WHAT IS BEING ASKED
Retype all of the data word for word, without pictures.

EXTRACTED MATERIAL

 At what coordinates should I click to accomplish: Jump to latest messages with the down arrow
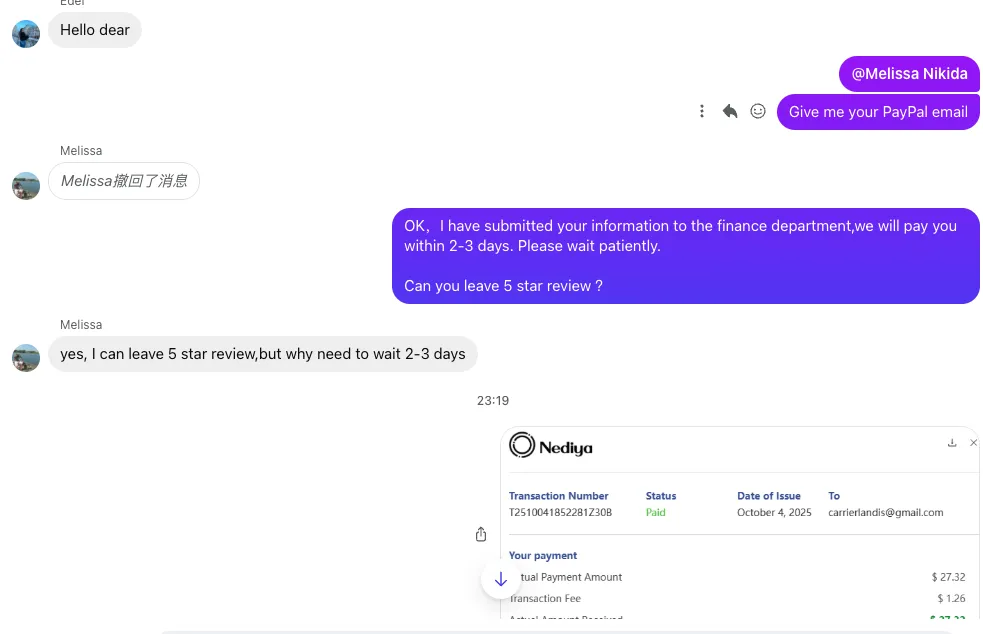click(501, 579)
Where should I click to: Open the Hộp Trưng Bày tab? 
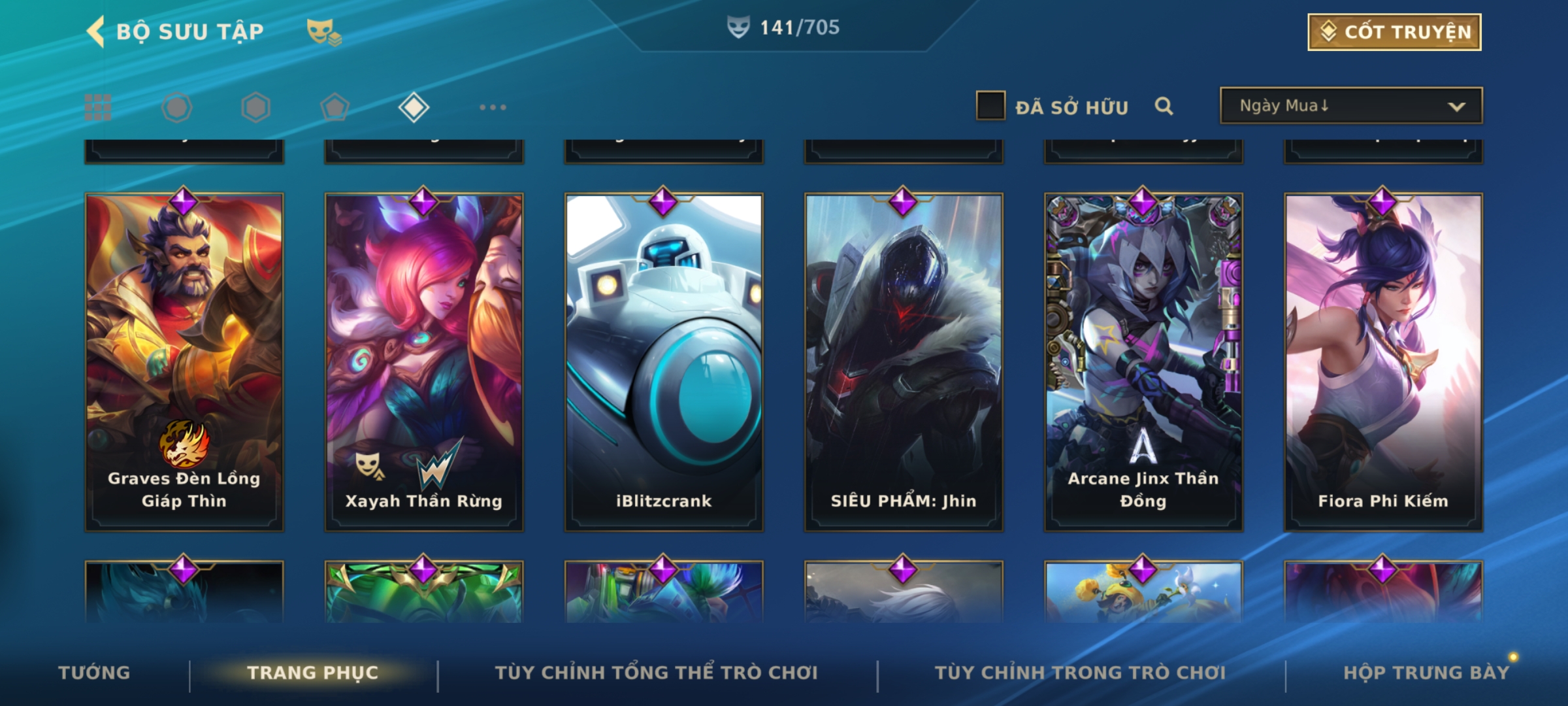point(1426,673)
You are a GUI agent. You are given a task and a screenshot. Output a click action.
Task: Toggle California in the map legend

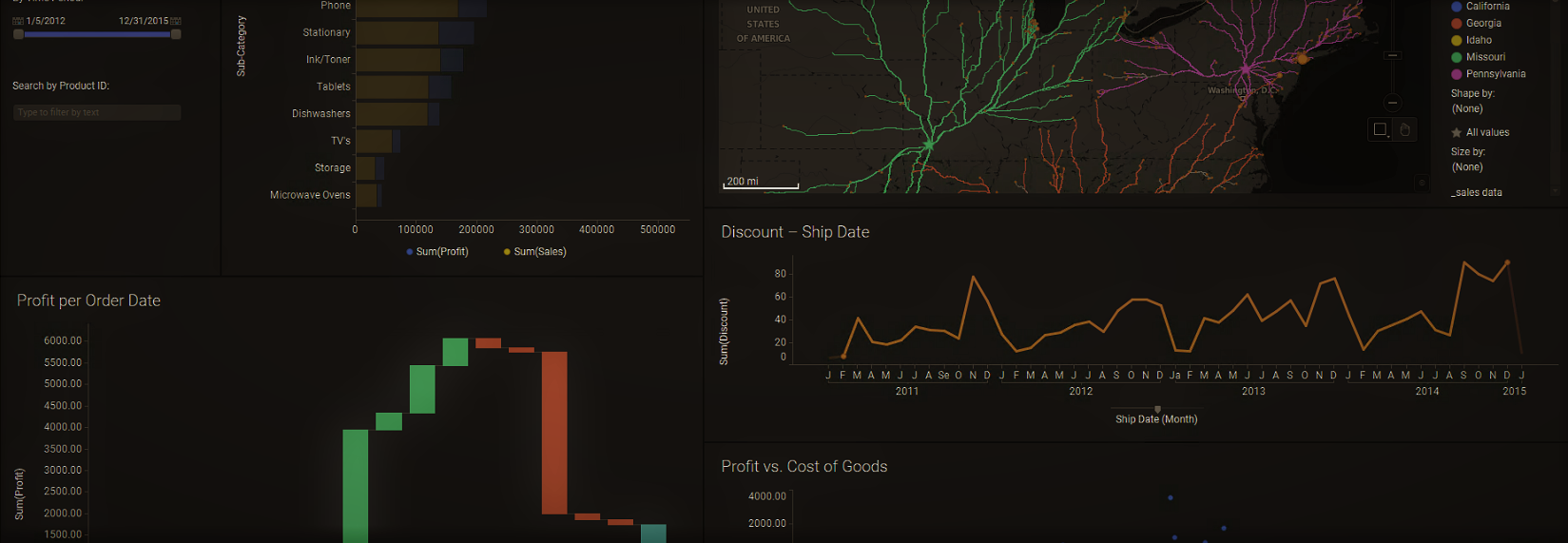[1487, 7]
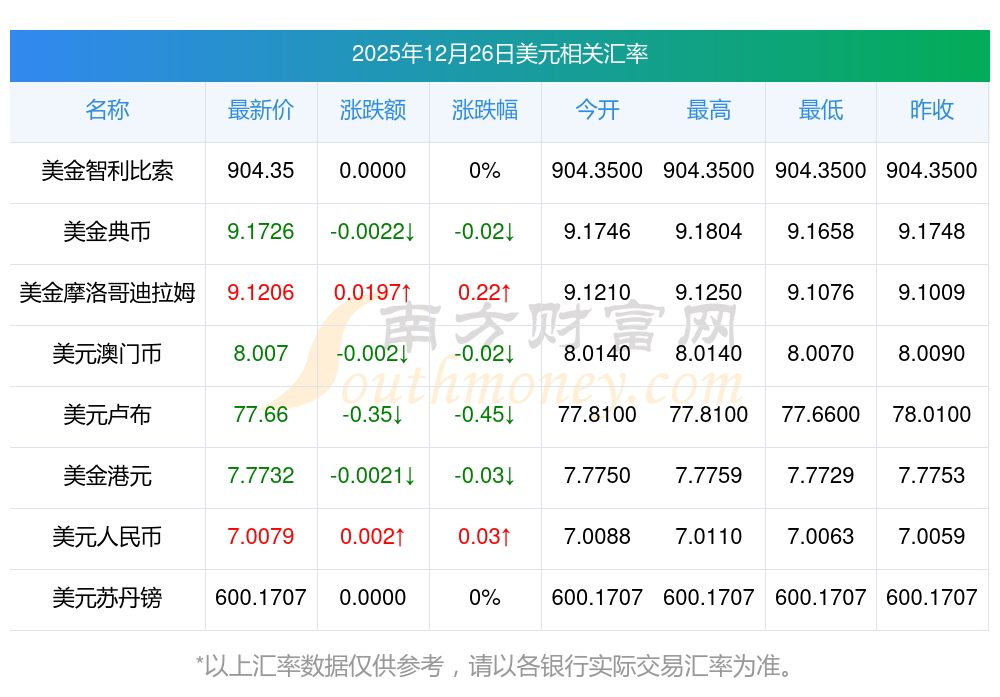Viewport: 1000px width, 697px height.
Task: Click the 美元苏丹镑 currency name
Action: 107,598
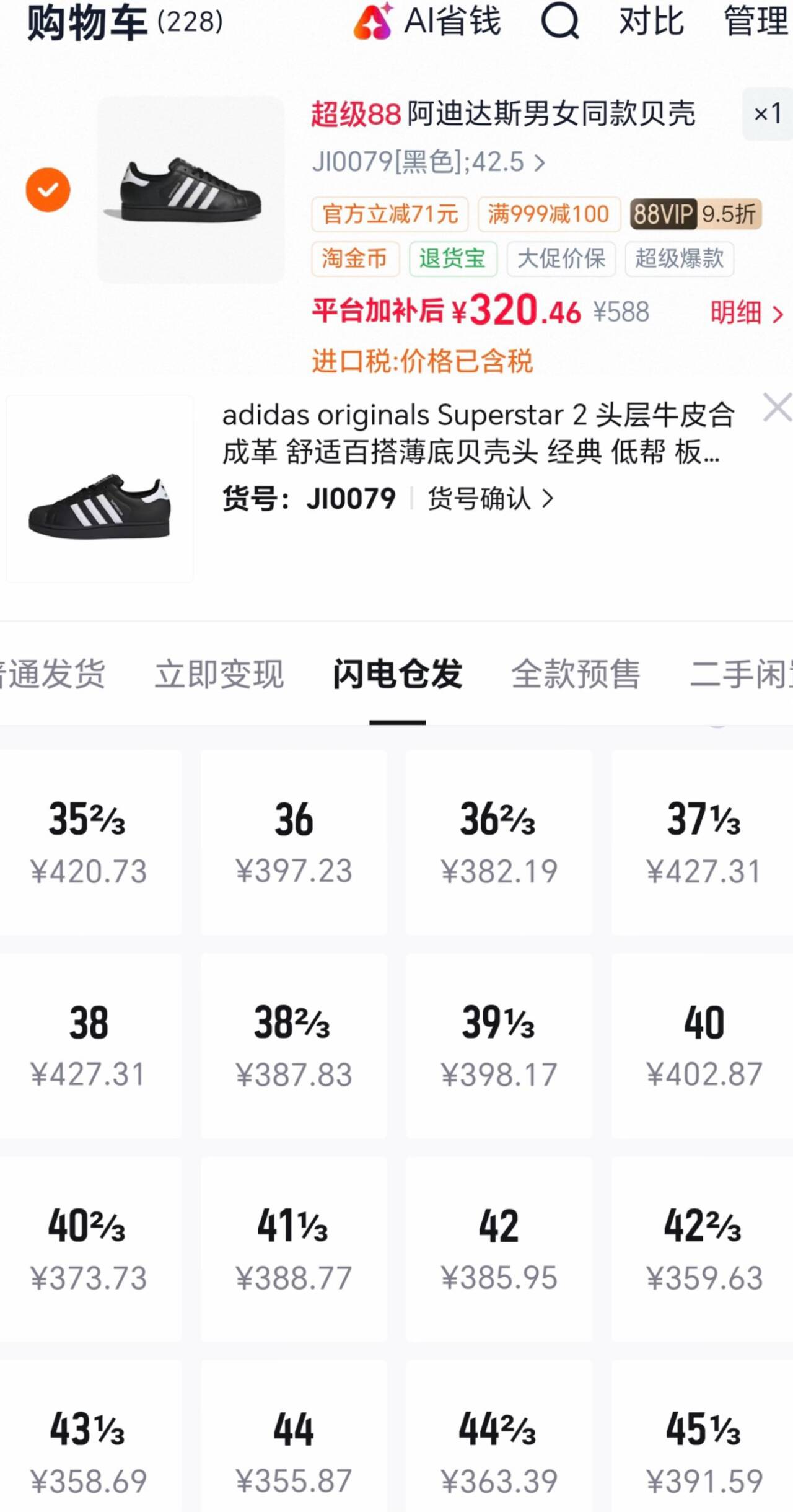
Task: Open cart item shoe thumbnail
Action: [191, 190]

RESULT OF THE TASK
 At what coordinates should I click to accomplish: Jump to latest messages with the down arrow
click(501, 579)
Where should I click to: Open the Hộp Trưng Bày tab? 
point(1426,673)
You are a GUI agent. You are given a task and a screenshot. Output a click action.
Task: Toggle California in the map legend

[1487, 7]
Viewport: 1000px width, 697px height.
Task: Click the 美元苏丹镑 currency name
Action: 107,598
Task: Open cart item shoe thumbnail
Action: [191, 190]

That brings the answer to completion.